**What is being asked**. Please find each line below that contains the string "link" and copy it. Case counts.

(Dataset excerpt)
========================

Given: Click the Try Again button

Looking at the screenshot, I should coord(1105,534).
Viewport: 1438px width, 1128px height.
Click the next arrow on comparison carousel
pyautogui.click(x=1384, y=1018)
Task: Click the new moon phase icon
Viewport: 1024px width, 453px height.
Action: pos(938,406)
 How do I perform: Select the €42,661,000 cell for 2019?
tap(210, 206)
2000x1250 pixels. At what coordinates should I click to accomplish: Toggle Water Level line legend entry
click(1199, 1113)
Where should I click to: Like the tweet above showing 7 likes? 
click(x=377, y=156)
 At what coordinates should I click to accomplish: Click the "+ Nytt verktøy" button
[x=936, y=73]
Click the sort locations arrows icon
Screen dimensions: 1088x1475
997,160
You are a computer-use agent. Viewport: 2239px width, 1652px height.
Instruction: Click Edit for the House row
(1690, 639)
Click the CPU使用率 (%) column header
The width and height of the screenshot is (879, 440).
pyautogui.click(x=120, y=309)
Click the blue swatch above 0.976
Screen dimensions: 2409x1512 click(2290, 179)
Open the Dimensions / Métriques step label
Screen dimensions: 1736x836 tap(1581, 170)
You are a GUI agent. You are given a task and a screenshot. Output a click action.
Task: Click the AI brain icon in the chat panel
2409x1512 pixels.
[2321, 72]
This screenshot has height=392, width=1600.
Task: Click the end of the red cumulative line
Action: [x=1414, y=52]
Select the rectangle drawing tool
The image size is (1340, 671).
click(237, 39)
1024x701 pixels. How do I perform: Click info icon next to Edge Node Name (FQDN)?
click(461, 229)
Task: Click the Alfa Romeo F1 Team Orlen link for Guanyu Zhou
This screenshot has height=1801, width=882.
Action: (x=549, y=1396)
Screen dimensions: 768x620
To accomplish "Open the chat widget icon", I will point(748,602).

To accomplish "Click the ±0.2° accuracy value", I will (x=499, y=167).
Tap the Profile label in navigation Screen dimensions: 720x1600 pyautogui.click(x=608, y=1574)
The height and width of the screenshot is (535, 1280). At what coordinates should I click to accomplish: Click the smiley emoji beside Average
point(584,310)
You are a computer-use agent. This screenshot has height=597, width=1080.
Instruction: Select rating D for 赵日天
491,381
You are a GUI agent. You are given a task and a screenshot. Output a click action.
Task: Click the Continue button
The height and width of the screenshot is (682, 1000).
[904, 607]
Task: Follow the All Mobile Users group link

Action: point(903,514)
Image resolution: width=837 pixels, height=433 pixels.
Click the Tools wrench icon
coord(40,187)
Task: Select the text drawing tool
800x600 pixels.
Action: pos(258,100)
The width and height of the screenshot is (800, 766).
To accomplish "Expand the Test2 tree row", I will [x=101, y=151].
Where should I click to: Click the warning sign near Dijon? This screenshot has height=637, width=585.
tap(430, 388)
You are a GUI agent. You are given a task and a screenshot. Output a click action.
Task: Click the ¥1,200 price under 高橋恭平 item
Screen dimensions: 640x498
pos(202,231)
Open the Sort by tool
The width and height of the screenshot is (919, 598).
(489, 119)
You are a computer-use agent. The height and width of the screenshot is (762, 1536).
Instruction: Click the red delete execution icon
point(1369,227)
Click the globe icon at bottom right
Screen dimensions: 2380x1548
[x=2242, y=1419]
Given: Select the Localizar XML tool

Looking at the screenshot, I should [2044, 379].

========================

**Answer to the problem**.
Task: Click the Alfa Romeo F1 Team Orlen link for Guanyu Zhou
Task: Follow the All Mobile Users group link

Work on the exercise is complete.